◆ EXERCISE TEXT:
A critically ill organ transplant patient who has had an operation cancelled twice due to the coronovirus pandemic is healing himself though his hand painted leather jacket company.

Richard Gair, of Gogairy Hand Painted Leathers, has survived a pancreas and kidney transplant after suffering from diabetes since a teenager.

Now 47, he survives on a daily cocktail of pills and injections to keep him alive. Over the past 18 months he has developed a painful hernia the size of a football which has split open his abdomen and until the procedure he will need a number of Botox injections to relax the surrounding muscles. This will allow the operation to more straight forward and less stressful on his abdomen. The operation was due to take place in March but was pushed back to April and now has been moved again with no further date planned

Artist and fashion designer Richard is on daily opiate painkillers to numb the pain from all this and is disappointed that his operation was cancelled, saying, “It’s a lot of mental preparation for an operation of this kind especially with an 80% survival rate. I have been fully prepped and prepared myself for it for several months. Now it’s been cancelled and of course I understand why. So I shall just carry on painting and selling my jackets.

GoGairy creates unique hand painted leather and vegan friendly faux leather jackets. Customers can create their own design which he then paints onto a jacket, making a bespoke timeless fashion piece for the wearer. Despite the pandemic the orders are flying in.

Richard said, “Everyone’s online and the traffic to my website and the GoGairy Facebook page is huge, it’s great! I have dropped by prices to reflect the current climate but life has to go on and I am very fortunate that my business is one working from home so I am unaffected by this.

I am in constant pain as a result of my health issues, and I do need to take a daily nap but I find painting really helps with the pain, it’s a really good distraction; a therapy and focusing on painting takes my mind off it. My operation was cancelled but in a way it’s blessing as I would have not been able to work for two to three months. And I can’t imagine not painting, I love it, I love creating a unique piece of art that people are proud to wear.”

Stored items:
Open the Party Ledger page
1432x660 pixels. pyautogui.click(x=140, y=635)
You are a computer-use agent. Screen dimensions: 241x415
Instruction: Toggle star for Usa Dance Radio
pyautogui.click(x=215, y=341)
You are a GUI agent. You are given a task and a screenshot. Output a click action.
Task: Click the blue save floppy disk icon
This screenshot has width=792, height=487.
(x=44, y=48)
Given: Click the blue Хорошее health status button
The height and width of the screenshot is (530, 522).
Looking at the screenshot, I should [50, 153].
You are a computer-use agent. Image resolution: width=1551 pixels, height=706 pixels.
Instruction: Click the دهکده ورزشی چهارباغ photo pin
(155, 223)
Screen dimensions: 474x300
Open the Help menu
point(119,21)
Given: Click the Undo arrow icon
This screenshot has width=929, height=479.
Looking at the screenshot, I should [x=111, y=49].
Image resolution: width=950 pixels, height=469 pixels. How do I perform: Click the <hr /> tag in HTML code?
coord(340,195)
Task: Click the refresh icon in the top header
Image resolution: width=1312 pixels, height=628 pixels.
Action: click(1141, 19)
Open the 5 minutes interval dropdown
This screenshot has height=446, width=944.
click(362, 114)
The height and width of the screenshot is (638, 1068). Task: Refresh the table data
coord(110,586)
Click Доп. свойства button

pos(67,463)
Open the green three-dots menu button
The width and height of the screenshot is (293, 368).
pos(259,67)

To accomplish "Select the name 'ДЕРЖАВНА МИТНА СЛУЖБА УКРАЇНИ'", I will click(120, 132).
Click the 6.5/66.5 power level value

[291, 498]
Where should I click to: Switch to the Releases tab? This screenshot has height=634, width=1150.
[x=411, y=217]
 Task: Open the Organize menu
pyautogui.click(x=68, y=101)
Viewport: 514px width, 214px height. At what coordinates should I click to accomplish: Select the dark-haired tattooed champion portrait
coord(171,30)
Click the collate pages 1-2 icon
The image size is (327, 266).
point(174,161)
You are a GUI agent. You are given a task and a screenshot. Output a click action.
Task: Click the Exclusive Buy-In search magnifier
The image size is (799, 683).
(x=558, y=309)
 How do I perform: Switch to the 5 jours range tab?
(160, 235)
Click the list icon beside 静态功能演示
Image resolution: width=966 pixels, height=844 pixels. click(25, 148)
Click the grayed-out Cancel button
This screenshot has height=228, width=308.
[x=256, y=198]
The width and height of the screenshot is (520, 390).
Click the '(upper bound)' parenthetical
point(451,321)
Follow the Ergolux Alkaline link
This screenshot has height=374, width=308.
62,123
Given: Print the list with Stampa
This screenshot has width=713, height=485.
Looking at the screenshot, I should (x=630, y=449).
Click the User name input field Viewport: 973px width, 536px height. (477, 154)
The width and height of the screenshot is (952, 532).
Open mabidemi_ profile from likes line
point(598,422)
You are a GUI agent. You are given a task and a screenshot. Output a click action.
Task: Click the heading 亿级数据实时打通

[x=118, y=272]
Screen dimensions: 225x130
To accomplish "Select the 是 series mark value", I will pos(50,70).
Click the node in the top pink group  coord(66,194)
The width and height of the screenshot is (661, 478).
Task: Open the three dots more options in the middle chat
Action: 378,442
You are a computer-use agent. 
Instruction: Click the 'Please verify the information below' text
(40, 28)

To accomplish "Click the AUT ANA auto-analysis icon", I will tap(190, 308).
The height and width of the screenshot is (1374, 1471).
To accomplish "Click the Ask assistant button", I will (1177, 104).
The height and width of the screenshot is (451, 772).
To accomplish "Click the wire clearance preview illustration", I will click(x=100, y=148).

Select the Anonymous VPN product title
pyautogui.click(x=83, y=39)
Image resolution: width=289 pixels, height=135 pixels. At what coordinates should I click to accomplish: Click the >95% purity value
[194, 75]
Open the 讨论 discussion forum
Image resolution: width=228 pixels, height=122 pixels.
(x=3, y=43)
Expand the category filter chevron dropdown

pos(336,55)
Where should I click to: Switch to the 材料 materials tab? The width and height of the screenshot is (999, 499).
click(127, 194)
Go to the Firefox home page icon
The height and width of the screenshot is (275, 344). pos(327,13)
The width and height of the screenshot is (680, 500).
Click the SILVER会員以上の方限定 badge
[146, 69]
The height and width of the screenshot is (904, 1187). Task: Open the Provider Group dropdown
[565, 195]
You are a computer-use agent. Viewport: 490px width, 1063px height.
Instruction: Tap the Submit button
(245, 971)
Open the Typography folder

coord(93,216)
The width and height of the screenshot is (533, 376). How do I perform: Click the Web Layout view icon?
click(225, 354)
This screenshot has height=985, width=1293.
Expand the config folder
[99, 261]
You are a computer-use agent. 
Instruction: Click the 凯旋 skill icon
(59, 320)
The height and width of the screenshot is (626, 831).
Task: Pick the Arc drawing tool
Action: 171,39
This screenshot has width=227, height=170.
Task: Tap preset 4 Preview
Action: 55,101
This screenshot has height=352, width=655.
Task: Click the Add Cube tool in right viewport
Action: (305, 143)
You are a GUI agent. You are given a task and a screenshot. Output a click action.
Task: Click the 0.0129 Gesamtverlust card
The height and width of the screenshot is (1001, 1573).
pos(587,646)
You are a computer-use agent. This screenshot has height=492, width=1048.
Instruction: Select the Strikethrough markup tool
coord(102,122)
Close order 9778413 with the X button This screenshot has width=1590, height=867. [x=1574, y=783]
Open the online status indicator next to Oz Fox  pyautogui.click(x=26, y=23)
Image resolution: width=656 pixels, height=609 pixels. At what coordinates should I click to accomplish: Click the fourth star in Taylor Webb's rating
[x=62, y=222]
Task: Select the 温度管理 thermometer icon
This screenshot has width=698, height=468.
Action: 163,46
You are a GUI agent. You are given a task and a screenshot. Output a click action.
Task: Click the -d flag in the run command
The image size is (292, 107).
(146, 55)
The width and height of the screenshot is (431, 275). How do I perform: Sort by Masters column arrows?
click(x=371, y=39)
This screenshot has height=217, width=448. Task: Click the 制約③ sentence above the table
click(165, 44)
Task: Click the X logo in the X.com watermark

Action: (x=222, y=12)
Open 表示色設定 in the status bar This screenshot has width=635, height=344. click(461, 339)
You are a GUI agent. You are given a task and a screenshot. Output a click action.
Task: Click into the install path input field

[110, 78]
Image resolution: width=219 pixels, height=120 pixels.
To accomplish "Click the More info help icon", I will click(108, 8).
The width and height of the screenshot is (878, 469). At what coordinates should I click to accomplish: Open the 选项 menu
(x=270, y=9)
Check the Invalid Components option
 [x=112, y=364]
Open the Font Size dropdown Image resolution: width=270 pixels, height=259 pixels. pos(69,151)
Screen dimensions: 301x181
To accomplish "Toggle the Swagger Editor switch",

◆ QUESTIONS:
• A. Update the article about the jacket painter by giving everything from "A critically ill" down to "since a teenager." again, with "pandemic" replaced by "outbreak".
• B. Using the article about the jacket painter, answer yes or no to each statement below, quoting the words that decide it: (i) The operation was first due to take place in March. (ii) A new date has been set for the operation. (iii) Customers can come up with their own design for a jacket.

◆ ANSWERS FOR EACH ITEM:
• A.
A critically ill organ transplant patient who has had an operation cancelled twice due to the coronovirus outbreak is healing himself though his hand painted leather jacket company.

Richard Gair, of Gogairy Hand Painted Leathers, has survived a pancreas and kidney transplant after suffering from diabetes since a teenager.

• B.
(i) Yes: "The operation was due to take place in March"
(ii) No: "now has been moved again with no further date planned"
(iii) Yes: "Customers can create their own design"